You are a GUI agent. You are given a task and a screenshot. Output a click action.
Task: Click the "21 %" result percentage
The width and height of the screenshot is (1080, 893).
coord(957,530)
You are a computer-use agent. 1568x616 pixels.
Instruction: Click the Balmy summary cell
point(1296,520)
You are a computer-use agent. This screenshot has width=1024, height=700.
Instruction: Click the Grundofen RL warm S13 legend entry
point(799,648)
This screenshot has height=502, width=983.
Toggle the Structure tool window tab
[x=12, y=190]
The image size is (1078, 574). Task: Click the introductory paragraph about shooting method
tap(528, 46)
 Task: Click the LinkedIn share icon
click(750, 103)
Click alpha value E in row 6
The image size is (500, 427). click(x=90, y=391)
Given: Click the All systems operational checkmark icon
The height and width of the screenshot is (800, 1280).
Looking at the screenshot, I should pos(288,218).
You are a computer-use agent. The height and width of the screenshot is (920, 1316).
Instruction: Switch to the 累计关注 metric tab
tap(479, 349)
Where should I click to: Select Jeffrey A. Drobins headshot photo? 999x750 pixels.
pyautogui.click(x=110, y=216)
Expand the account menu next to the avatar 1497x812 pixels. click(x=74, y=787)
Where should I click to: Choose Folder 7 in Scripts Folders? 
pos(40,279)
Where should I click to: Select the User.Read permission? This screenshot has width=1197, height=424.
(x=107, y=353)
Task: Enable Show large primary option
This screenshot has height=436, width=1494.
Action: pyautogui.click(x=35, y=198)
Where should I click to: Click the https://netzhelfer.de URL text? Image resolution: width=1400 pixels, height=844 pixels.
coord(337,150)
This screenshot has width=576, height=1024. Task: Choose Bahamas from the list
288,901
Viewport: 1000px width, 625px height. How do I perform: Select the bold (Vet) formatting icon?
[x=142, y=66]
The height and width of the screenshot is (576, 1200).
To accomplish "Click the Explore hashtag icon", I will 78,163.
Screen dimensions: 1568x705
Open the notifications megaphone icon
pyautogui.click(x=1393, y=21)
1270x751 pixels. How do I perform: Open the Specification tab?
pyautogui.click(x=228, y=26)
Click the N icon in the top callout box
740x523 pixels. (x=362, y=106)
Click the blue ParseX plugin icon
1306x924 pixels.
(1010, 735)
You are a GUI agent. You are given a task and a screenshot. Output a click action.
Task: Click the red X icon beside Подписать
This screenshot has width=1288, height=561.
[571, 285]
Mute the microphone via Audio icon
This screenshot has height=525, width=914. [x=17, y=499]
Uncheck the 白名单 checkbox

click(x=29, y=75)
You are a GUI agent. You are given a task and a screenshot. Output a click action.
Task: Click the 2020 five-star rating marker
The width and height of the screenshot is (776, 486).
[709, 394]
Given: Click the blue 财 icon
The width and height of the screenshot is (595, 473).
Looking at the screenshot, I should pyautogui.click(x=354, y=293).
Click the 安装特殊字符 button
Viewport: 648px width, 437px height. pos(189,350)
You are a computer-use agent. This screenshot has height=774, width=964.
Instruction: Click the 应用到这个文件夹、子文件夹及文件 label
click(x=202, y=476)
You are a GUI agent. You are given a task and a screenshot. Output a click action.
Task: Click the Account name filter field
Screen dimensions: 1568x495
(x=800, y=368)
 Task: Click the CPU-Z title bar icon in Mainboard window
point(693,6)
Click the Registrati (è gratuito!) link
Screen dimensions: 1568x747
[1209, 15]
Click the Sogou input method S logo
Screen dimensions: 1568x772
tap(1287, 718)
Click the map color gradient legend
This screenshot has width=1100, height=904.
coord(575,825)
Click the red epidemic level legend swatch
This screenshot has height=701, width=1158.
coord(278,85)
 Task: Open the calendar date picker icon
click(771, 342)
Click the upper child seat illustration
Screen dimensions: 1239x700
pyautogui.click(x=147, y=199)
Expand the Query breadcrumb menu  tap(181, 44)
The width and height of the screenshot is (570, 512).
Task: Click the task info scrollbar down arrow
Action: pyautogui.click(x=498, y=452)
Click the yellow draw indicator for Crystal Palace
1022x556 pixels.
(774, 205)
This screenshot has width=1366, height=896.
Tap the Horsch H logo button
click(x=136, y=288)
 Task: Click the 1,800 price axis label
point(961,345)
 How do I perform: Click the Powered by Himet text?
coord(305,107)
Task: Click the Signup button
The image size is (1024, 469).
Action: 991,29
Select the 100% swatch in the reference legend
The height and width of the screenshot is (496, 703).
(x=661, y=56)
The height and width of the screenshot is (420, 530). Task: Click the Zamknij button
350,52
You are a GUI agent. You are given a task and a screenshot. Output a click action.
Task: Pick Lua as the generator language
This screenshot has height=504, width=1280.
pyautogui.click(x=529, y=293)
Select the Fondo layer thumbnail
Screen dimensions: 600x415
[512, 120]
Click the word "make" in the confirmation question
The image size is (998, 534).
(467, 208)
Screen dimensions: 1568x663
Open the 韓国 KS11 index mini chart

■ **TO DO**:
Transcribe the listing in full, line by line.

■ **RESPONSE AREA**:
You are a GUI agent. You are given a task and a screenshot. Output a click action.
Task: Click the "21 %" result percentage
The width and height of the screenshot is (1080, 893).
coord(957,530)
You are a computer-use agent. 1568x616 pixels.
Instruction: Click the Balmy summary cell
point(1296,520)
You are a computer-use agent. This screenshot has width=1024, height=700.
Instruction: Click the Grundofen RL warm S13 legend entry
point(799,648)
This screenshot has height=502, width=983.
Toggle the Structure tool window tab
[x=12, y=190]
The image size is (1078, 574). Task: Click the introductory paragraph about shooting method
tap(528, 46)
 Task: Click the LinkedIn share icon
click(750, 103)
Click alpha value E in row 6
The image size is (500, 427). click(x=90, y=391)
Given: Click the All systems operational checkmark icon
The height and width of the screenshot is (800, 1280).
Looking at the screenshot, I should pos(288,218).
You are a computer-use agent. The height and width of the screenshot is (920, 1316).
Instruction: Switch to the 累计关注 metric tab
tap(479, 349)
Where should I click to: Select Jeffrey A. Drobins headshot photo? 999x750 pixels.
pyautogui.click(x=110, y=216)
Expand the account menu next to the avatar 1497x812 pixels. click(x=74, y=787)
Where should I click to: Choose Folder 7 in Scripts Folders? 
pos(40,279)
Where should I click to: Select the User.Read permission? This screenshot has width=1197, height=424.
(x=107, y=353)
Task: Enable Show large primary option
This screenshot has height=436, width=1494.
Action: pyautogui.click(x=35, y=198)
Where should I click to: Click the https://netzhelfer.de URL text? Image resolution: width=1400 pixels, height=844 pixels.
coord(337,150)
This screenshot has width=576, height=1024. Task: Choose Bahamas from the list
288,901
Viewport: 1000px width, 625px height. How do I perform: Select the bold (Vet) formatting icon?
[x=142, y=66]
The height and width of the screenshot is (576, 1200).
To accomplish "Click the Explore hashtag icon", I will 78,163.
Screen dimensions: 1568x705
Open the notifications megaphone icon
pyautogui.click(x=1393, y=21)
1270x751 pixels. How do I perform: Open the Specification tab?
pyautogui.click(x=228, y=26)
Click the N icon in the top callout box
740x523 pixels. (x=362, y=106)
Click the blue ParseX plugin icon
1306x924 pixels.
(1010, 735)
You are a GUI agent. You are given a task and a screenshot. Output a click action.
Task: Click the red X icon beside Подписать
This screenshot has width=1288, height=561.
[571, 285]
Mute the microphone via Audio icon
This screenshot has height=525, width=914. [x=17, y=499]
Uncheck the 白名单 checkbox

click(x=29, y=75)
You are a GUI agent. You are given a task and a screenshot. Output a click action.
Task: Click the 2020 five-star rating marker
The width and height of the screenshot is (776, 486).
[709, 394]
Given: Click the blue 财 icon
The width and height of the screenshot is (595, 473).
Looking at the screenshot, I should pyautogui.click(x=354, y=293).
Click the 安装特殊字符 button
Viewport: 648px width, 437px height. pos(189,350)
You are a computer-use agent. This screenshot has height=774, width=964.
Instruction: Click the 应用到这个文件夹、子文件夹及文件 label
click(x=202, y=476)
You are a GUI agent. You are given a task and a screenshot. Output a click action.
Task: Click the Account name filter field
Screen dimensions: 1568x495
(x=800, y=368)
 Task: Click the CPU-Z title bar icon in Mainboard window
point(693,6)
Click the Registrati (è gratuito!) link
Screen dimensions: 1568x747
[1209, 15]
Click the Sogou input method S logo
Screen dimensions: 1568x772
tap(1287, 718)
Click the map color gradient legend
This screenshot has width=1100, height=904.
coord(575,825)
Click the red epidemic level legend swatch
This screenshot has height=701, width=1158.
coord(278,85)
 Task: Open the calendar date picker icon
click(771, 342)
Click the upper child seat illustration
Screen dimensions: 1239x700
pyautogui.click(x=147, y=199)
Expand the Query breadcrumb menu  tap(181, 44)
The width and height of the screenshot is (570, 512).
Task: Click the task info scrollbar down arrow
Action: pyautogui.click(x=498, y=452)
Click the yellow draw indicator for Crystal Palace
1022x556 pixels.
(774, 205)
This screenshot has width=1366, height=896.
Tap the Horsch H logo button
click(x=136, y=288)
 Task: Click the 1,800 price axis label
point(961,345)
 How do I perform: Click the Powered by Himet text?
coord(305,107)
Task: Click the Signup button
The image size is (1024, 469).
Action: 991,29
Select the 100% swatch in the reference legend
The height and width of the screenshot is (496, 703).
(x=661, y=56)
The height and width of the screenshot is (420, 530). Task: Click the Zamknij button
350,52
You are a GUI agent. You are given a task and a screenshot. Output a click action.
Task: Pick Lua as the generator language
This screenshot has height=504, width=1280.
pyautogui.click(x=529, y=293)
Select the Fondo layer thumbnail
Screen dimensions: 600x415
[512, 120]
Click the word "make" in the confirmation question
The image size is (998, 534).
(467, 208)
Screen dimensions: 1568x663
Open the 韓国 KS11 index mini chart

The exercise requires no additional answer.